If you think that’s a lot of data to be updated, you’re right! But since releases are relatively infrequent (a couple a day at the moment), it’s best to generate all this stuff as static files that are
rsynced to all mirrors. In this way, any mirror can function as a very simple, lightweight REST API. And indeed, that’s just how the planned PGXN client will behave. The WWW::PGXN already provides the interface it will use.
I guess that was a lot of information. Let this be a reference document for interested hackers, then. The core functionality is all there, but there’s a lot more to be done:
- Add a UI for users to assign extensions to co-owners (when more than one user is allowed to upload an extension) and to transfer ownership (#6).
- Add a user administration interface (#7).
- Add a UI where admins can transfer ownership of extensions when an owner disappears (#8).
- Add a callback architecture to trigger other actions on successful upload. These would include tweeting new releases (currently just handled in the controller) and running arbitrary command-line utilities (such as syncing the PGXN API server so it can be up-to-date as quickly as possible) (#9).

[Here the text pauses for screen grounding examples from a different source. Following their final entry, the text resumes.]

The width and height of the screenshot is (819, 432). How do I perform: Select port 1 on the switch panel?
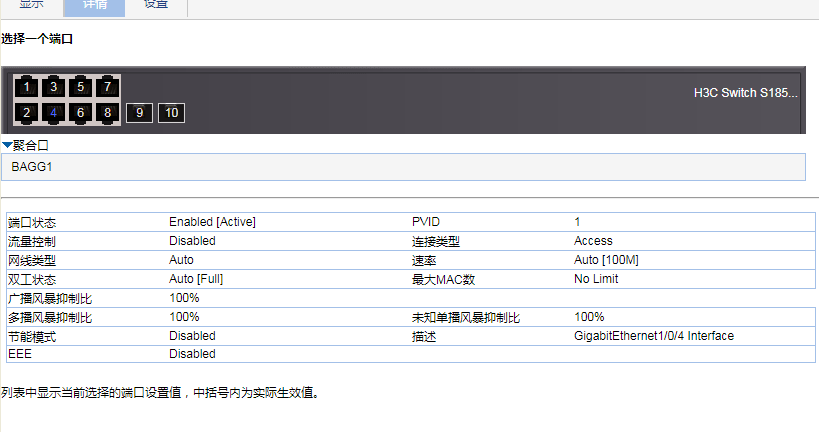click(x=27, y=87)
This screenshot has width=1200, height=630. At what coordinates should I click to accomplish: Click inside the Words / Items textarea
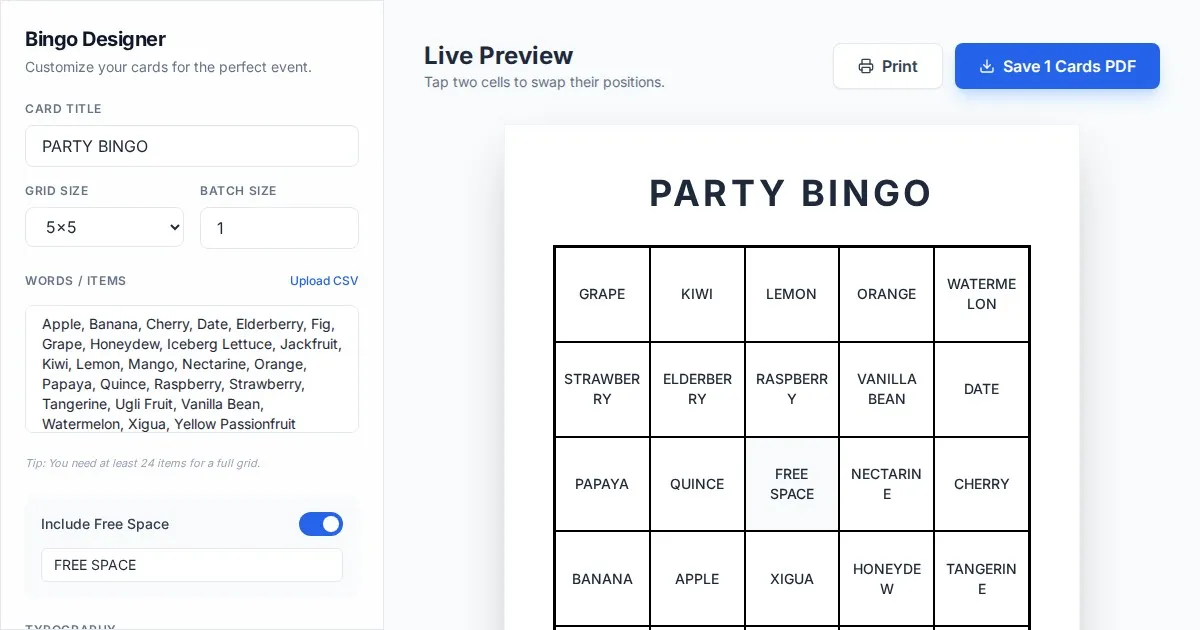pos(192,368)
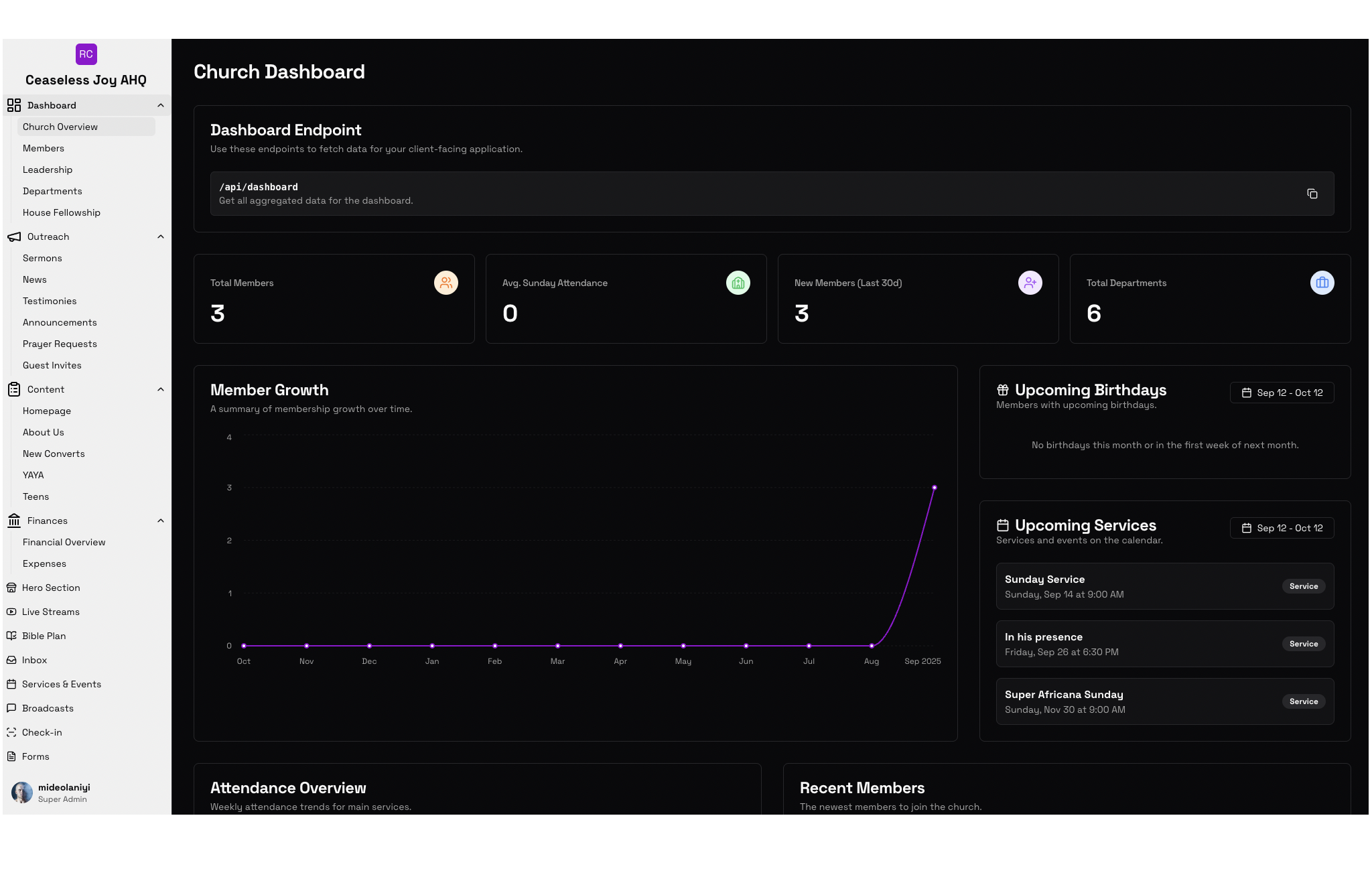Select the Broadcasts speech-bubble icon

pos(11,708)
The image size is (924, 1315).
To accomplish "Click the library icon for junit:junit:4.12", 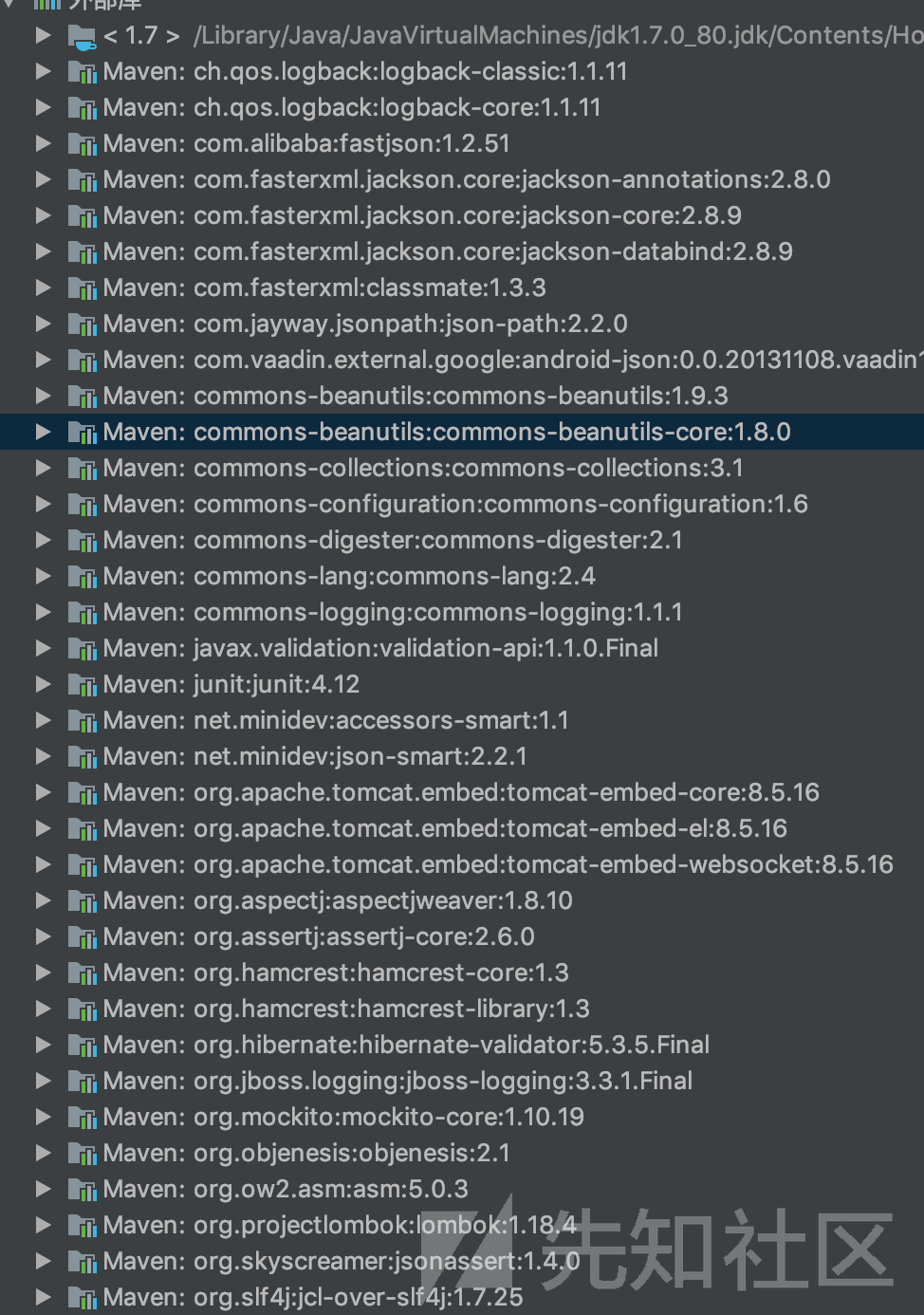I will click(83, 684).
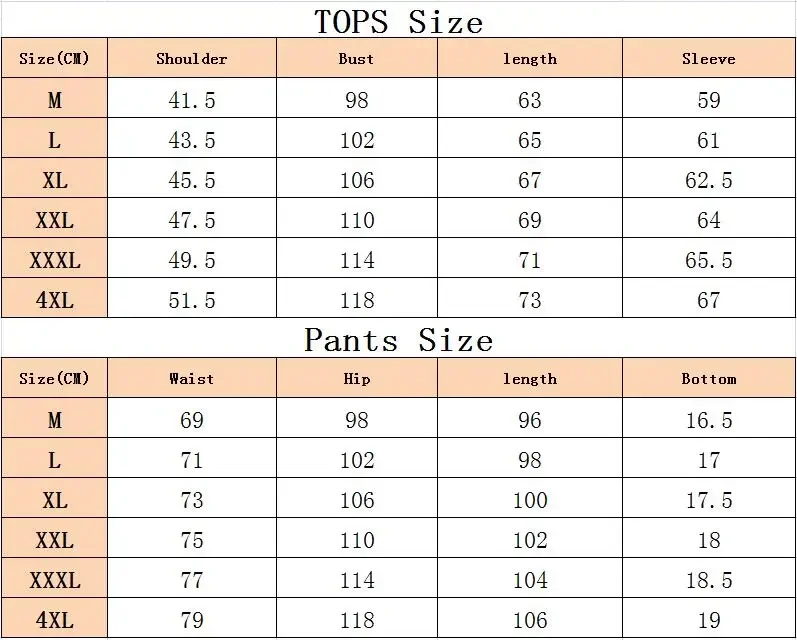The image size is (797, 640).
Task: Select the 62.5 sleeve value cell
Action: click(x=708, y=180)
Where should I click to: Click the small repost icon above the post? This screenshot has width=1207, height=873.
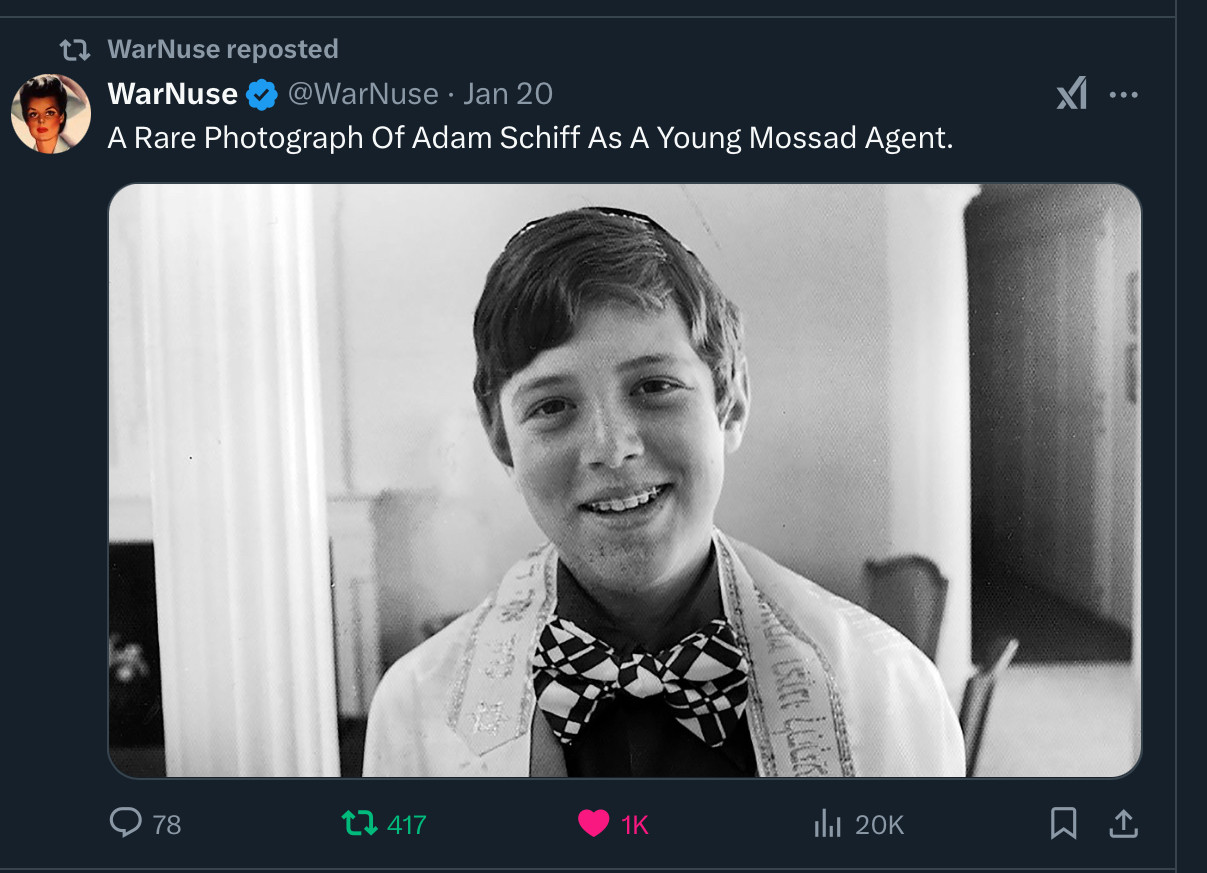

- Add support for “instant mirroring” via
- Add an Atom feed for recent releases (basically a dupe of the distribution stats file) (#17).
- Add a command-line interface to the API. The HTTP server is written in such a way that it can act as an API serving JSON, but it’s not well-tested and nothing uses it yet (that I’m aware of) (#1).
- Add UI for re-indexing a distribution (#11).
- Add ability to delete distributions (#12)?
- Add an email gateway so that email addressed to
$email@example.com will be forwarded to a user’s actual address. This would allow us to remove literal email addresses from the JSON files and the site (the site obfuscates them, but still…). Anyone got some good postfix chops for this? The
users table is quite simple (#13).
Want to help out? Fork PGXN Manager and have at it. Hell, at this point I’d really appreciate a code review, as I’m pretty sure there’s only been one set of eyes on this code so far.
Next week, I plan to blog about
- Project status: where the hours went and where they’re going.
- URI templates and how they provide a method index for the mirror API
- Mirrors and mirroring via
- PGXN API: how it provides a superset of the mirror API, including full-text search.
- PGXN Site: how it’s just a very thing wrapper over the API (but can read the API directly from the file system!)
- Plans for the PGXN client
But given how these things go, and how I need to start writing mirror API and API server documentation, it might take me a longer to get to them all.